Could that be a hint as to where the problem is?

Yes, but the app.overlay is normally not applied to the mcuboot build, only the main application. I see you are also disabling the QSPI node. Is the mx25r64 not on your QSPI bus?

Torsten Robitzki said:

The only warning I receive from the `* Running CMake for mcuboot *` is about the RTT configuration. For the application cmake run, I got this warning:

It looks like you are missing the CONFIG_IMG_MANAGER. Did you use my configurations from peripheral_lbs_fota_enc/boards/nrf5340dk_nrf5340_cpuapp.conf?

Sorry, but I can not directly use your configuration (that's a general problem of this documentation-by-example approach), because I have an application, that requires certain configurations and I need to somehow merge your configurations with the ones, required by my app.

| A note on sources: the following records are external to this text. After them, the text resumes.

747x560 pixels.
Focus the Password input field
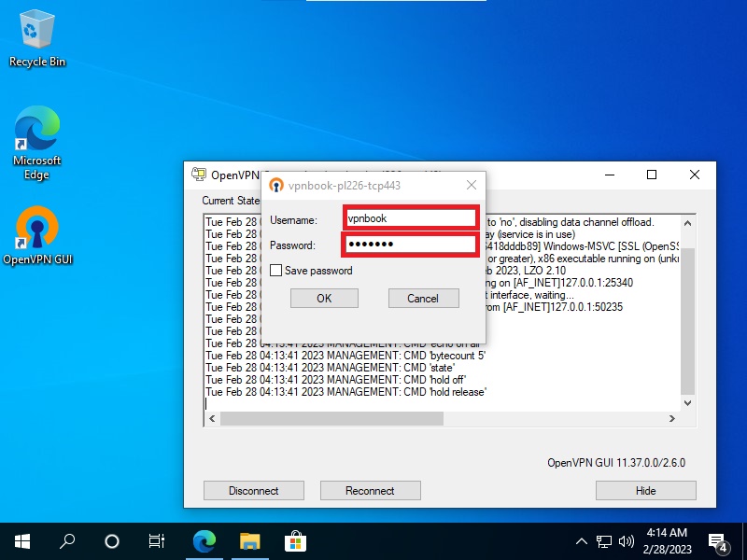click(411, 245)
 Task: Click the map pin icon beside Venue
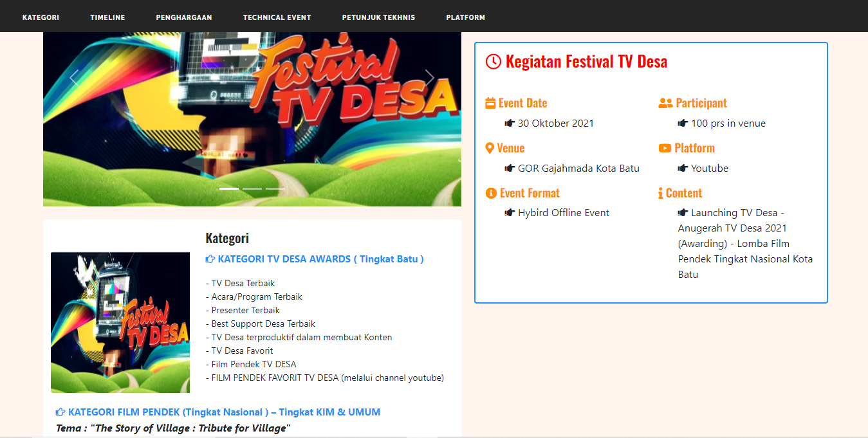coord(490,148)
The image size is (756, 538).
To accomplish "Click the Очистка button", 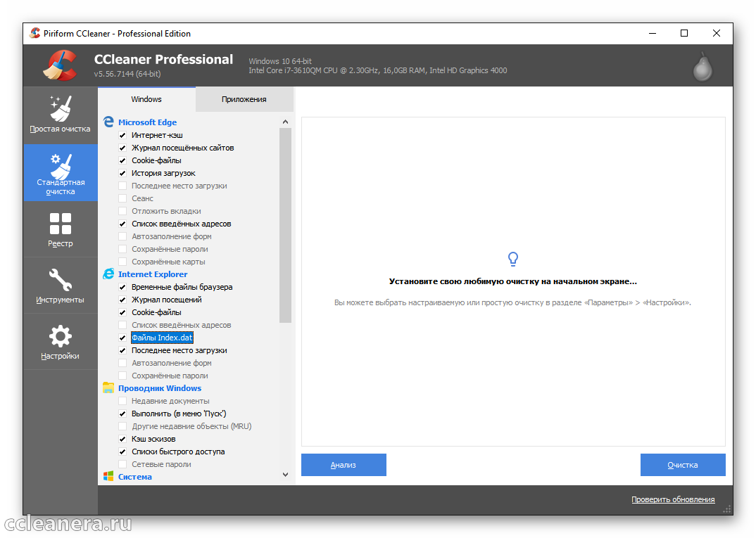I will 682,465.

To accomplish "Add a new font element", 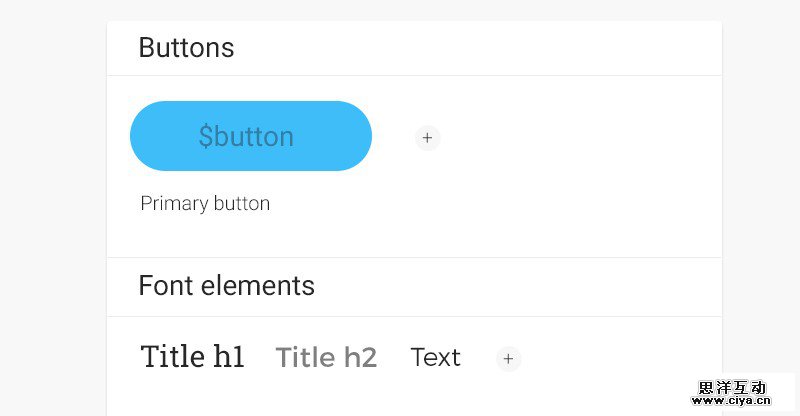I will [x=509, y=358].
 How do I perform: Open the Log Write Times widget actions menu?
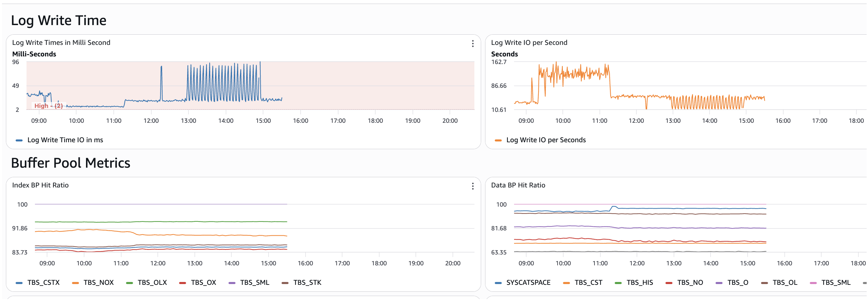(473, 44)
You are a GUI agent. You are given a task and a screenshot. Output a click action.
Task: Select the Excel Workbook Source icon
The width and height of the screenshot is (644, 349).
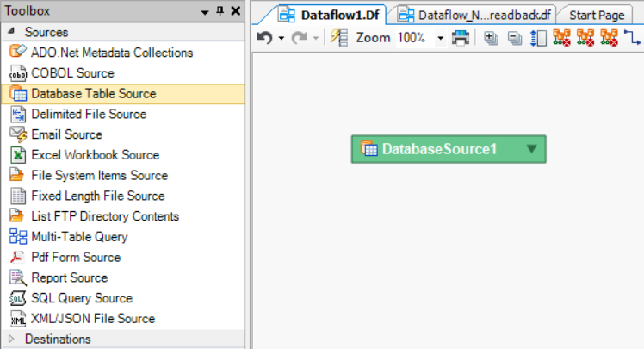click(x=17, y=155)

`CONFIG_NCS_SAMPLES_DEFAULTS` was applied for testing. Later, I probably have to remove this "catch-all" option and have to figure out, which parts of this are relevant.

`CONFIG_BT`, `CONFIG_BT_PERIPHERAL` have the same values, `CONFIG_BT_DEVICE_NAME` is set, but to a different value.

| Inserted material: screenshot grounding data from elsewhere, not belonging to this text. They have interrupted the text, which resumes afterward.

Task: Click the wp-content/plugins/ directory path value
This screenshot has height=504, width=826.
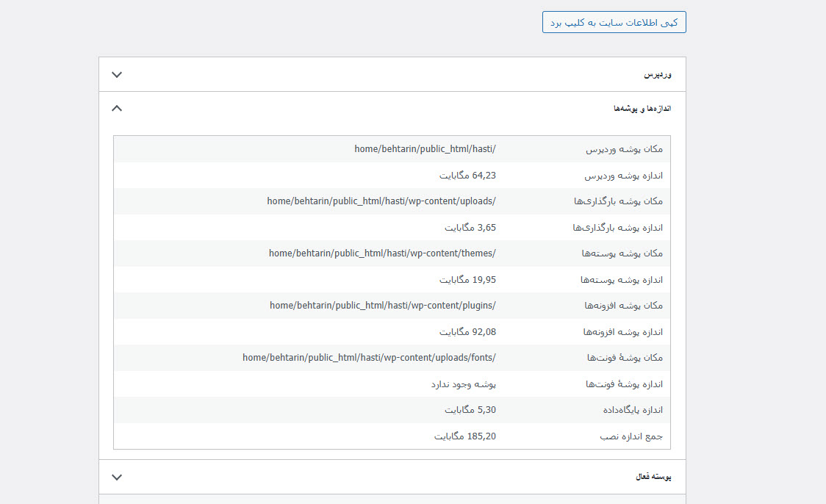Action: click(x=382, y=306)
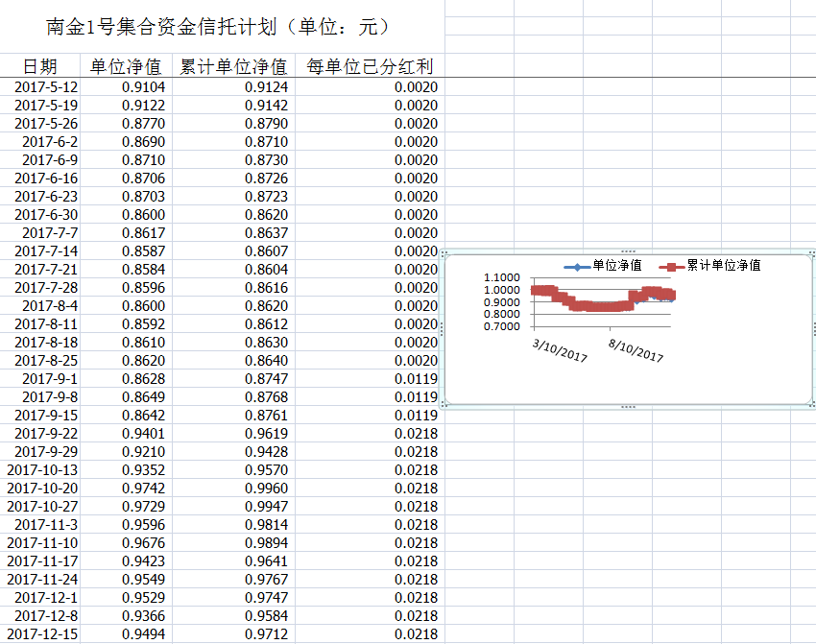Select the date cell 2017-5-12
Viewport: 816px width, 644px height.
46,87
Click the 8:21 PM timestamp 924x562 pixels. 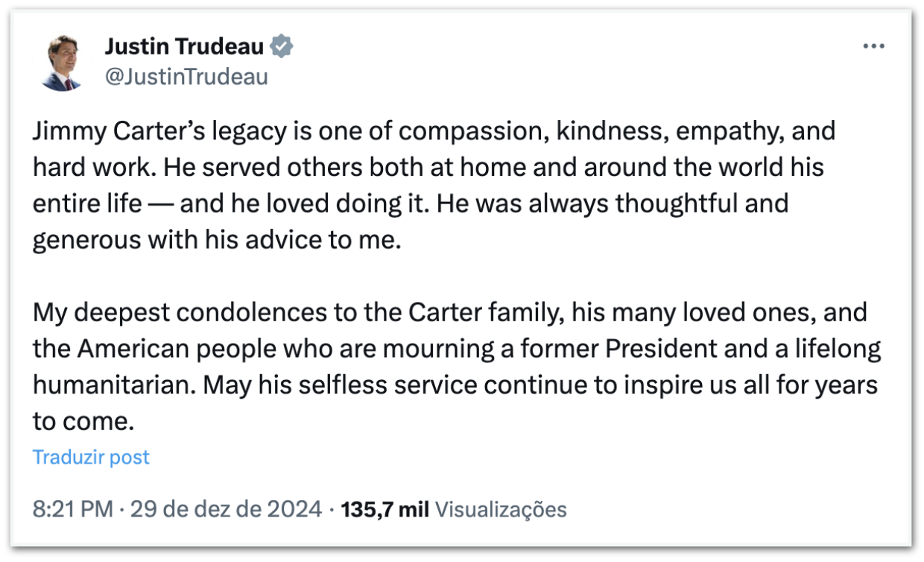(72, 510)

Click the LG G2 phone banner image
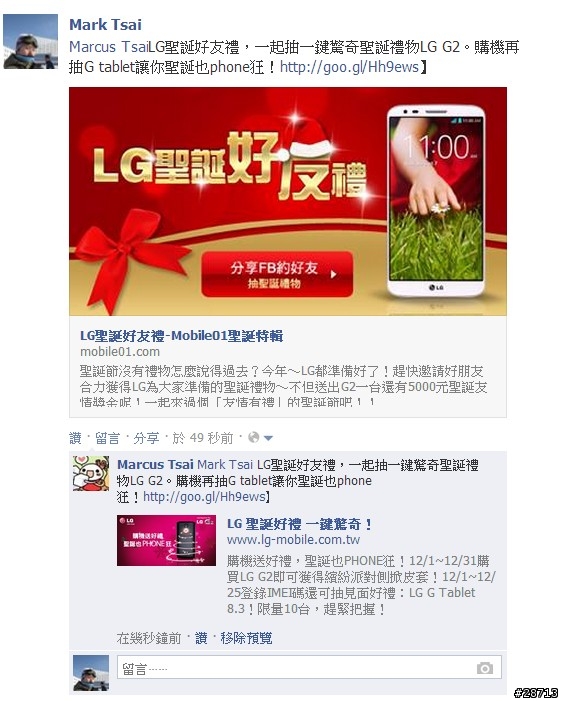pyautogui.click(x=288, y=202)
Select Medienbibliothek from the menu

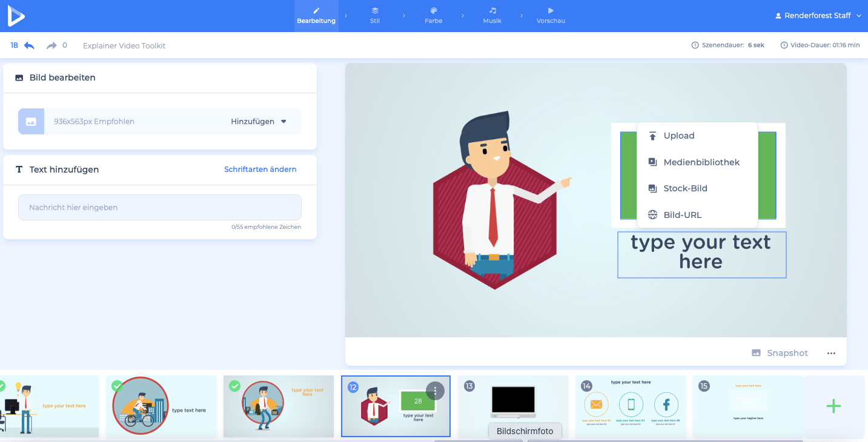click(701, 162)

`CONFIG_BT_LBS`, `CONFIG_BT_LBS_POLL_BUTTON` and `CONFIG_DK_LIBRARY` are not used, as I don't want to receive the firmware updates via that BLE service.

`CONFIG_SYSTEM_WORKQUEUE_STACK_SIZE` is set to the exact value.

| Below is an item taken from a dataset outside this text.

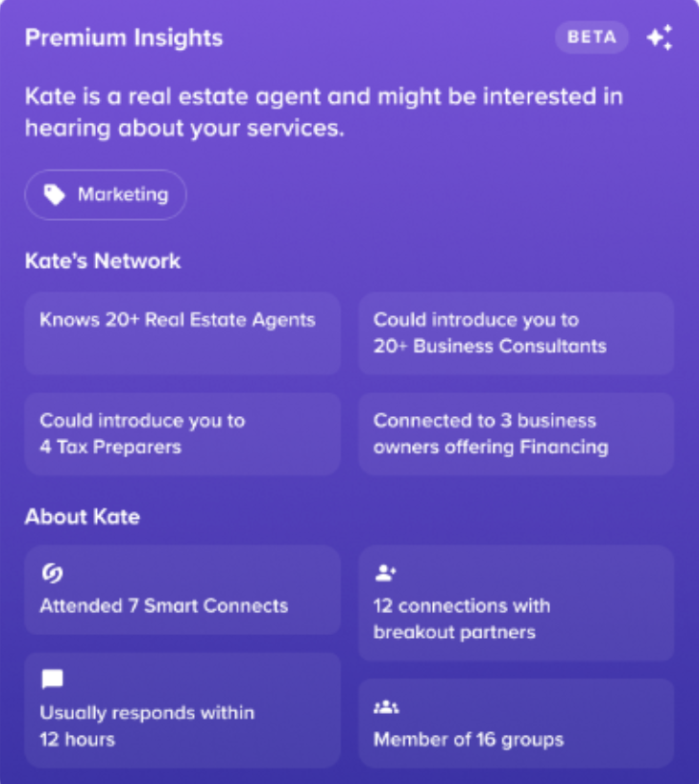Image resolution: width=699 pixels, height=784 pixels.
Task: Click the breakout partners person icon
Action: coord(385,574)
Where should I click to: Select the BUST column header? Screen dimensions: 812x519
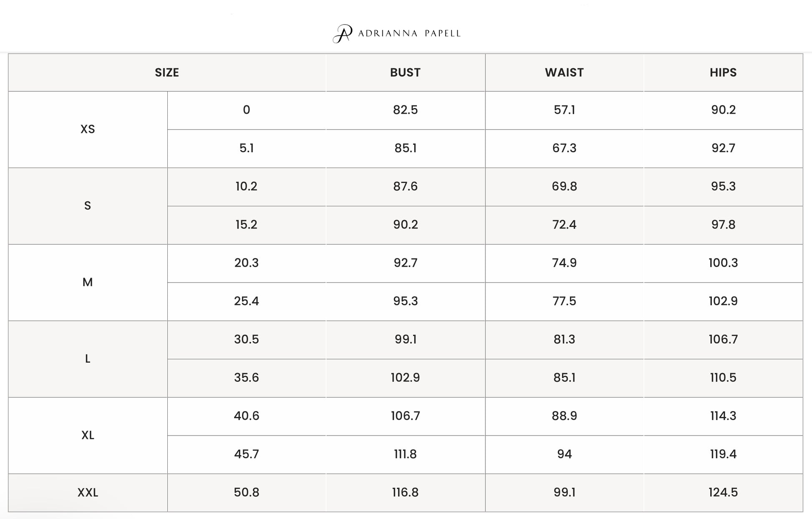pos(405,73)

Adding `CONFIG_NCS_SAMPLES_DEFAULTS` does not solve the issue.

I made an other observation: When I change the device name in `device: DT_CHOSEN(nordic_pm_ext_flash)` from the `pm_static.yml` into something, that not exists, I do not get any build errors.

Does this nordic_pm_ext_flash maps to `nordic,pm-ext-flash = &mx25r64;` in the chosen section?